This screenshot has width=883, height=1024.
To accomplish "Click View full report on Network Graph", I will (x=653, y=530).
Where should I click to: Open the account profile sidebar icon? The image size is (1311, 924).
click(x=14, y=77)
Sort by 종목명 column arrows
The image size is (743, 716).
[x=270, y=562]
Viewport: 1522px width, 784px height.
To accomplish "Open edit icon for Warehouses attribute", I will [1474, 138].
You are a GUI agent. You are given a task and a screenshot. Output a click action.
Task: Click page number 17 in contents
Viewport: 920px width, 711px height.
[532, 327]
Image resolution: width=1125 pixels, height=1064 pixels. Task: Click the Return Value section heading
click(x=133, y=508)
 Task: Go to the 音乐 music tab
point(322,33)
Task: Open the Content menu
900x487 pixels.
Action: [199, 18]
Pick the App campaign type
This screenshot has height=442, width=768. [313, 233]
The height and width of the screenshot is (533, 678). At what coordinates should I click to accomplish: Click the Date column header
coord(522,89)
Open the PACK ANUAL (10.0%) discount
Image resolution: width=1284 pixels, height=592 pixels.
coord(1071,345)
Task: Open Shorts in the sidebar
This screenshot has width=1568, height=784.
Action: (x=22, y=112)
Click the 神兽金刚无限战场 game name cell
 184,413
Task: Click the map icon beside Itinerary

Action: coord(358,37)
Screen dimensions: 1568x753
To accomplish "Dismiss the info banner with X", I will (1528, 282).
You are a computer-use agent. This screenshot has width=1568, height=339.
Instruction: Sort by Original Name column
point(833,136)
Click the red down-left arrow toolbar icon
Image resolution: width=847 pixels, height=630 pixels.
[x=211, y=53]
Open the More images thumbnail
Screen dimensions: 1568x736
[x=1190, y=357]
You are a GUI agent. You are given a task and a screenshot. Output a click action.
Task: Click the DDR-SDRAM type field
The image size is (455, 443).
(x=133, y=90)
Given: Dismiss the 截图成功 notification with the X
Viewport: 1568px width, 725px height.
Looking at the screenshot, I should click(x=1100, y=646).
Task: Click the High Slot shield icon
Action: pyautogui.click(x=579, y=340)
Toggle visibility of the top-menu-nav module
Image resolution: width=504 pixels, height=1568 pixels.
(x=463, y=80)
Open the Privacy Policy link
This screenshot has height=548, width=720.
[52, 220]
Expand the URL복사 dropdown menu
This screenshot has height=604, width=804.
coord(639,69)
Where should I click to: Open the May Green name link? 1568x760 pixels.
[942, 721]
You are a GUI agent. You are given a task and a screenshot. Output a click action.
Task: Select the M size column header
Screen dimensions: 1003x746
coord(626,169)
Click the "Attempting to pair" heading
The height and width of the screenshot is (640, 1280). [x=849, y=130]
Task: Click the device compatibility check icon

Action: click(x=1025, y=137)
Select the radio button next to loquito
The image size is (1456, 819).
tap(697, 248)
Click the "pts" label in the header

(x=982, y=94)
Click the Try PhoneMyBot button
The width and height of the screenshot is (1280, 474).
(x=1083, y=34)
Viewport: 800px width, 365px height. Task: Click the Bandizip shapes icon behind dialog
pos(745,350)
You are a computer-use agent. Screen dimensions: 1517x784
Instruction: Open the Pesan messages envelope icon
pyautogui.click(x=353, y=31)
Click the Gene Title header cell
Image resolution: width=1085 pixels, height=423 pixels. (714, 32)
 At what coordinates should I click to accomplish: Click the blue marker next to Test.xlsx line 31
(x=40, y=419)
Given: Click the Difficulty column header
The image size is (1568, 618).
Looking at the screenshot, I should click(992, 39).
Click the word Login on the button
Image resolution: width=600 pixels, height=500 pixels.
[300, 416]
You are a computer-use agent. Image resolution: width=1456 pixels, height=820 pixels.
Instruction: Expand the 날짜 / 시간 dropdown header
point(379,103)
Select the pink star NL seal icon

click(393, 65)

• **Exercise instructions**
In the material above, transcribe exactly the lines beginning at the one with "Image resolution: width=1284" and ending at the one with "You are a computer-use agent. Screen", both included.

• **Answer to this task**
Image resolution: width=1284 pixels, height=592 pixels.
coord(1071,345)
Task: Open Shorts in the sidebar
This screenshot has width=1568, height=784.
Action: (x=22, y=112)
Click the 神兽金刚无限战场 game name cell
 184,413
Task: Click the map icon beside Itinerary

Action: coord(358,37)
Screen dimensions: 1568x753
To accomplish "Dismiss the info banner with X", I will (1528, 282).
You are a computer-use agent. This screenshot has width=1568, height=339.
Instruction: Sort by Original Name column
point(833,136)
Click the red down-left arrow toolbar icon
Image resolution: width=847 pixels, height=630 pixels.
[x=211, y=53]
Open the More images thumbnail
Screen dimensions: 1568x736
[x=1190, y=357]
You are a GUI agent. You are given a task and a screenshot. Output a click action.
Task: Click the DDR-SDRAM type field
The image size is (455, 443).
(x=133, y=90)
Given: Dismiss the 截图成功 notification with the X
Viewport: 1568px width, 725px height.
Looking at the screenshot, I should click(x=1100, y=646).
Task: Click the High Slot shield icon
Action: pyautogui.click(x=579, y=340)
Toggle visibility of the top-menu-nav module
Image resolution: width=504 pixels, height=1568 pixels.
(x=463, y=80)
Open the Privacy Policy link
This screenshot has height=548, width=720.
[52, 220]
Expand the URL복사 dropdown menu
This screenshot has height=604, width=804.
coord(639,69)
Where should I click to: Open the May Green name link? 1568x760 pixels.
[942, 721]
You are a GUI agent. You are given a task and a screenshot. Output a click action.
Task: Select the M size column header
Screen dimensions: 1003x746
coord(626,169)
Click the "Attempting to pair" heading
The height and width of the screenshot is (640, 1280). [x=849, y=130]
Task: Click the device compatibility check icon

Action: click(x=1025, y=137)
Select the radio button next to loquito
The image size is (1456, 819).
tap(697, 248)
Click the "pts" label in the header

(x=982, y=94)
Click the Try PhoneMyBot button
The width and height of the screenshot is (1280, 474).
(x=1083, y=34)
Viewport: 800px width, 365px height. Task: Click the Bandizip shapes icon behind dialog
pos(745,350)
You are a computer-use agent. Screen dimensions: 1517x784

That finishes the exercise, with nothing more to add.